Chronic Myeloid Leukemia (CML): This condition is characterized by the uncontrolled growth of myeloid cells in the bone marrow, leading to elevated levels of WBC, RBC, Hgb, Hct, neutrophils, lymphocytes, and monocytes. CML often presents with leukocytosis (high WBC count) and can also cause increases in other blood cell lines due to bone marrow overproduction.

Polycythemia Vera (PV): A myeloproliferative disorder that leads to the overproduction of all three blood cell types (RBC, WBC, and platelets), resulting in elevated counts. Patients with PV may present with symptoms related to increased blood viscosity and thrombotic events.
Reactive Leukocytosis: A response to infection, inflammation, or other stressors that can cause an increase in WBCs, including neutrophils, lymphocytes, and monocytes. While it typically doesn't cause as significant an elevation in RBCs and Hgb as seen in myeloproliferative disorders, it can be considered in the differential, especially if there's a clear precipitating factor.
Chronic Infection or Inflammation: Chronic conditions such as tuberculosis, endocarditis, or rheumatoid arthritis can lead to a sustained increase in WBCs, including lymphocytes and monocytes, due to the body's ongoing immune response.

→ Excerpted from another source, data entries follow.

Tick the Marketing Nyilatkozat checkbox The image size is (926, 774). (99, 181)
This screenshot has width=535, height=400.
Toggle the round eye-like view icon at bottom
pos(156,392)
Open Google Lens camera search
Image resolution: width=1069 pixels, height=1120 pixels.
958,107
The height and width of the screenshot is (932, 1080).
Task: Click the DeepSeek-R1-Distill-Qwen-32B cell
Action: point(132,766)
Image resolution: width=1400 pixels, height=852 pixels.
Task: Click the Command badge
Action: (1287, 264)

Acute Myeloid Leukemia (AML): Although less likely than CML to present with elevated RBC and platelet counts, AML is a critical diagnosis not to miss due to its aggressive nature and the need for prompt treatment. It can occasionally present with leukocytosis and increases in other cell lines.
Myeloproliferative Neoplasm (MPN) with Blast Crisis: A transformation of an MPN (like PV or essential thrombocythemia) into a more aggressive phase resembling acute leukemia. This condition requires immediate recognition and treatment.

Primary Myelofibrosis (PMF): A myeloproliferative neoplasm characterized by the gradual replacement of bone marrow with fibrotic tissue, leading to ineffective hematopoiesis. Early stages might present with elevated blood cell counts due to extramedullary hematopoiesis, although this is less common.
Congenital Polycythemia: Rare genetic disorders that lead to increased erythropoiesis and can result in elevated RBC counts. These conditions might also affect other cell lines, though this is less typical.
Familial Erythrocytosis: Similar to congenital polycythemia, these are rare genetic conditions that primarily affect RBC production but can occasionally be associated with increases in other blood cell types.